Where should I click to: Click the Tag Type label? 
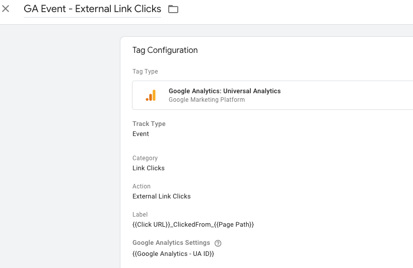pyautogui.click(x=145, y=72)
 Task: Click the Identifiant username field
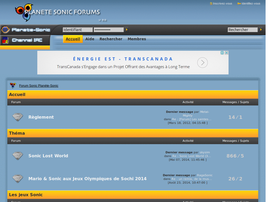pyautogui.click(x=77, y=30)
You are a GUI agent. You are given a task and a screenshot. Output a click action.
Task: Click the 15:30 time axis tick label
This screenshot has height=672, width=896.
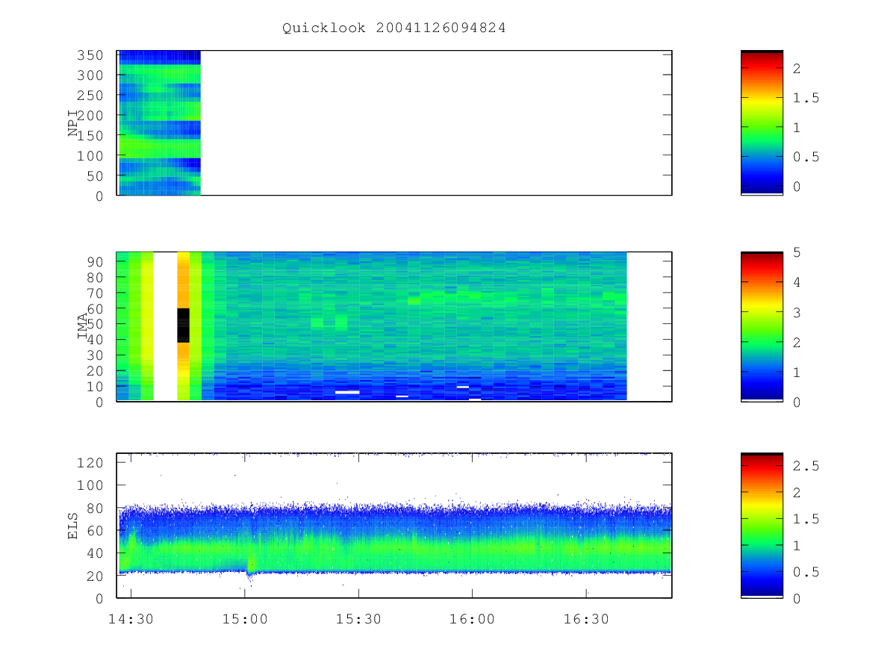358,619
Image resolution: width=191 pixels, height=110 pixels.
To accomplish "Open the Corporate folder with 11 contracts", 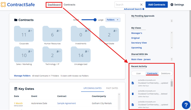I will [x=24, y=34].
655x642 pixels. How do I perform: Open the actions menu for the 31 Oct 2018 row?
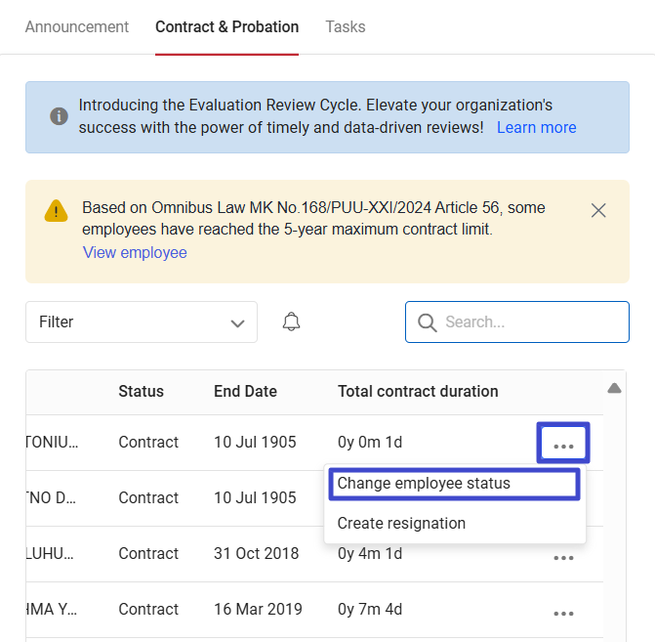pyautogui.click(x=563, y=557)
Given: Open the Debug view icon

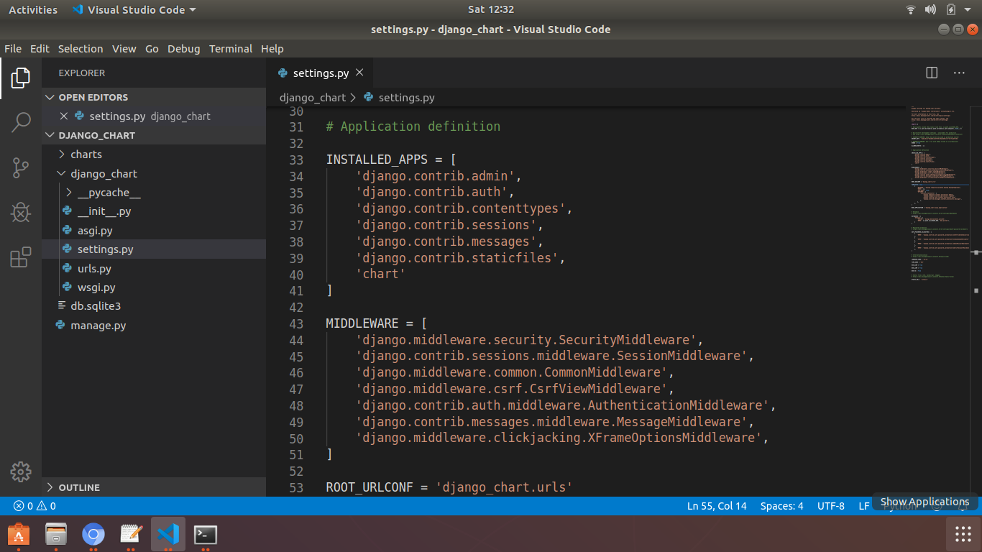Looking at the screenshot, I should tap(21, 213).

▸ To do
Copy exactly what appears in the entries, beginning with the first line and ending with the line that has "Task: Click the 15:30 time axis tick label", but not the pictures.

▸ Result
Where should I click to: Click the Tag Type label? 
pyautogui.click(x=145, y=72)
 Task: Click the Identifiant username field
pyautogui.click(x=77, y=30)
You are a GUI agent. You are given a task and a screenshot. Output a click action.
Task: Click the 15:30 time axis tick label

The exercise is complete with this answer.